→ ИСХОДНЫЙ ТЕКСТ:
Лидер кадетов П.Н.Милюков настаивал, что только прямые выборы от больших округов «обеспечат выбор интеллигентного и политически подготовленного представителя».
Цель всеобщего голосования — выявить Волю Народа: ту истинную Волю, которая будет всё направлять лучшим образом для народа.
Существует ли такая единая Воля и какова она? — никто не знает. Но
замечательно, что при разной системе подсчёта голосов мы узнаём эту
волю по-разному и даже противоположно.
Большинству у нас сейчас не кажется важным, как именно
устроена система голосования, а между тем она влияет существенно.
Состязуются в мире по крайней мере три системы подсчета:
пропорциональная, мажоритарная и абсолютного большинства.
Пропорциональные выборы по спискам чрезмерно усиливают власть партийных инстанций, составляющих списки кандидатов, и дают перевес большим организованным
партиям. И это особенно потому выгодно партиям, что они могут рассовать своих
центральных активистов по дальним округам, где те не живут, и так обеспечить их
избрание. На этом — чтобы не требовалось от кандидата жить в своём округе —
особенно настаивал кадетский съезд летом 1917: это «даёт возможность для ЦК
централизовать производство выборов». Да и все другие партии — на том же. Так
сказать, централизованная демократия.

→ ЗАДАНИЕ: Изложите приведённый выше фрагмент о системах подсчёта голосов в двух предложениях.

→ ПРЕДСТАВЛЕННЫЕ ДАННЫЕ:
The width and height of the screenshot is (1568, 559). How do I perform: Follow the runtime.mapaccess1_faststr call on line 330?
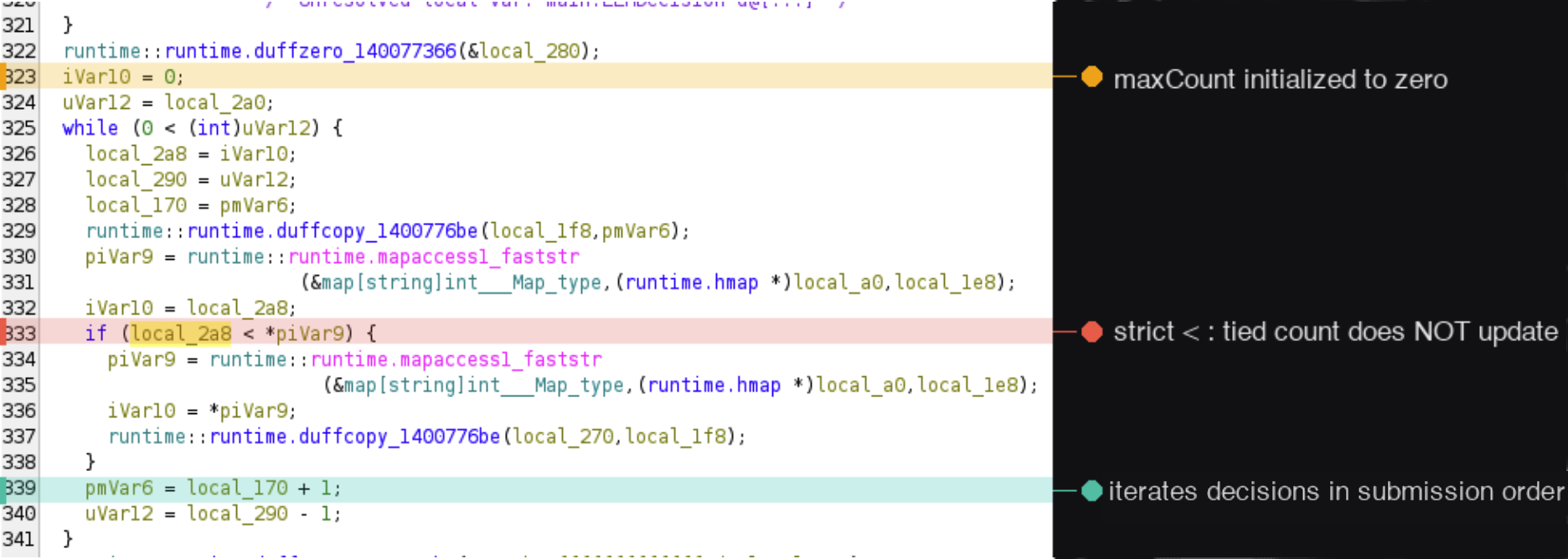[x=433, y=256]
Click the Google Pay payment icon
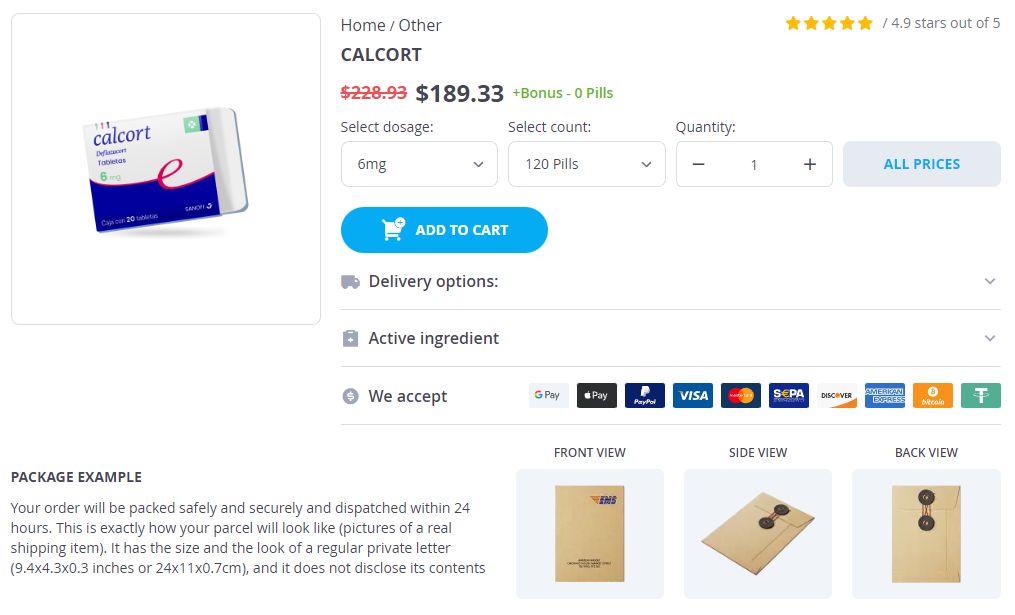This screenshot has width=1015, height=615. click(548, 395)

→ ОТВЕТ: Всеобщее голосование призвано выявить Волю Народа, однако при разных системах подсчёта (пропорциональной, мажоритарной и абсолютного большинства) эта воля выявляется по-разному и даже противоположно. Пропорциональные выборы по спискам чрезмерно усиливают партийные инстанции и дают перевес большим партиям, которые могут рассылать своих активистов по дальним округам, а кадетский съезд летом 1917 года особенно настаивал, чтобы от кандидата не требовалось жить в своём округе.